Encontro de Barolos e Barbarescos
Com 30 anos já podemos pensar em trufas
Pena que o Monfortino 88 estivesse levemente prejudicado, algo de bouchonné, embora pudéssemos notar sua grande estrutura. Um vinho de escola tradicional onde os toques terciários de trufas, alcatrão e notas terrosas, ficam bem salientados. Já o Granbussia 88 de Aldo Conterno estava surpreendentemente jovem pela idade, mas com lindos toques de evolução, sem perder a fruta. Foram muito bem com os pratos de trufas.
ravioloni e risoto zafferano
O ravioloni recheado de castanhas e porcini com queijo bel paese estava divino, sobretudo complementado pelas trufas brancas. Já o risoto zafferano é um clássico que dispensa comentários também com trufas raladas. Nem é preciso dizer que esses Barolos evoluídos harmonizaram muito bem. É bom frisar que não basta ser Barolo ou Barbaresco, o vinho precisa estar evoluído para dar liga na harmonização.
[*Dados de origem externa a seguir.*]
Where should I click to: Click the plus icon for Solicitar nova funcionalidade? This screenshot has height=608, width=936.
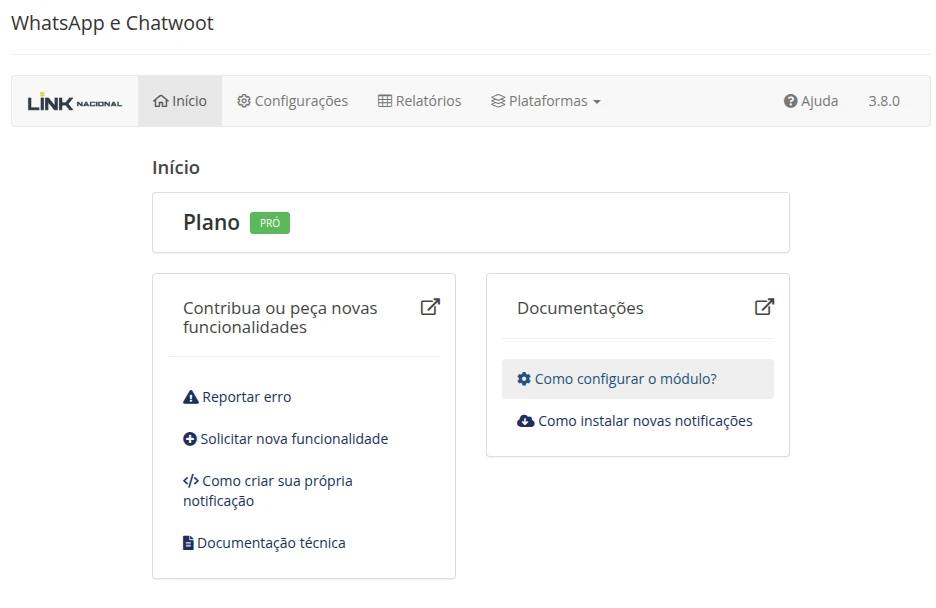click(x=190, y=439)
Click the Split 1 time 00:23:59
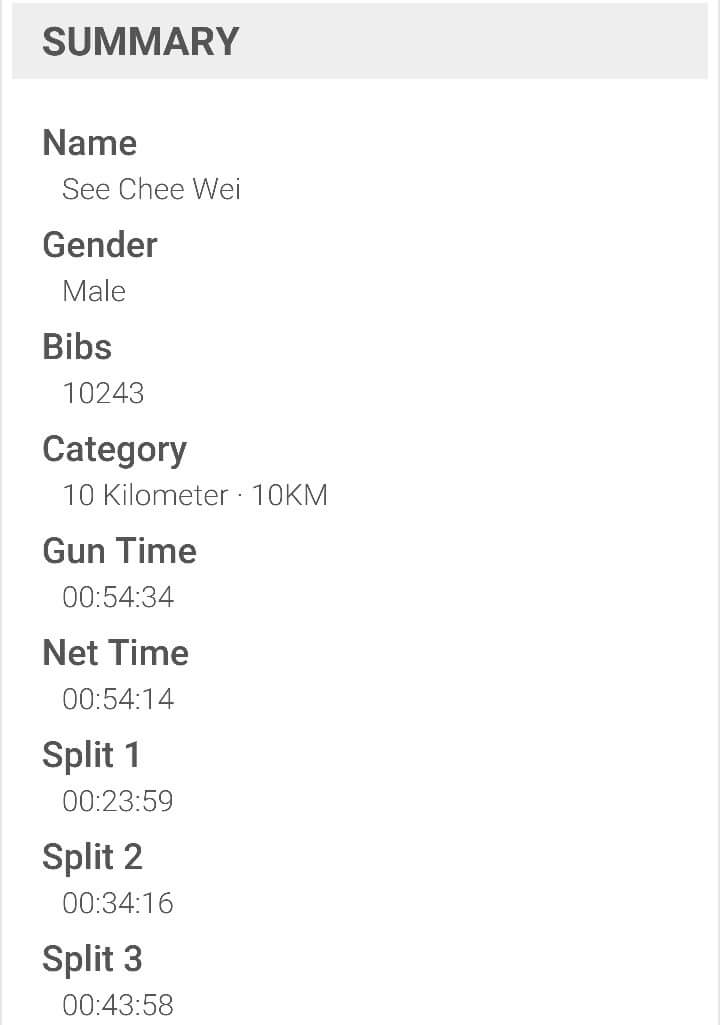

safras históricas de Monfortino
O Monfortino da esquerda não aparece na foto, mas é safra 1985 em formato Magnum. Embora já esteja no auge para ser bebido, esta garrafa está muito bem conservada, podendo evoluir por mais alguns anos. Um Barolo de raça, taninos possantes, e aromas etéreos. Tem 96 pontos. Já o Monfortino 1978 é um Barolo histórico com 98 pontos e plenamente evoluido. Os toques terrosos, de trufas e alcatrão são didáticos. Para a maioria do pessoal, foi o vinho da degustação.
o Mestre Angelo Gaja
Aqui no mesmo ano 1989, vê-se claramente a diferença entre Barolo e Barbaresco num mesmo produtor. O Barolo é mais encorpado, mais tânico, mais viril. Agora um Barolo de Angelo Gaja tem uma classe a mais que é difícil de explicar. Uma finesse de aromas e taninos, além de um equilíbrio sensacional e fino acabamento. O Costa Russi, uma das três joias de Gaja é tão fino e delicado que nem parece italiano. Pode coloca-lo no meio de Borgonhas da apelação Pommard que passa fácil. Um tinto encantador com notas florais, de alcaçuz, cerejas escuras em licor, e muita mineralidade. Sensacional dueto!
Yquem e os queijos
Passando a régua, uma double Magnum de Yquem 1999 com vinte aninhos. Já em plena maturidade, um Yquem clássico, untuoso, cheio de botrytis, mel, damascos, caramelo e frutas exóticas. Muito equilibrio e de final longo. Para esta safra temos 13,8 graus de álcool e 128 gramas de açúcar residual por litro. Um prato de queijos de sabores intensos como Serra da Estrela, Brillat-Savarin e outros franceses, caiu como uma luva com o Yquem, fechando a refeição.
Que o Ano Novo comece tão farto quanto o crepúsculo do ano que se encerra com belos vinhos, boa mesa, e muita confraternização entre amigos. Saúde!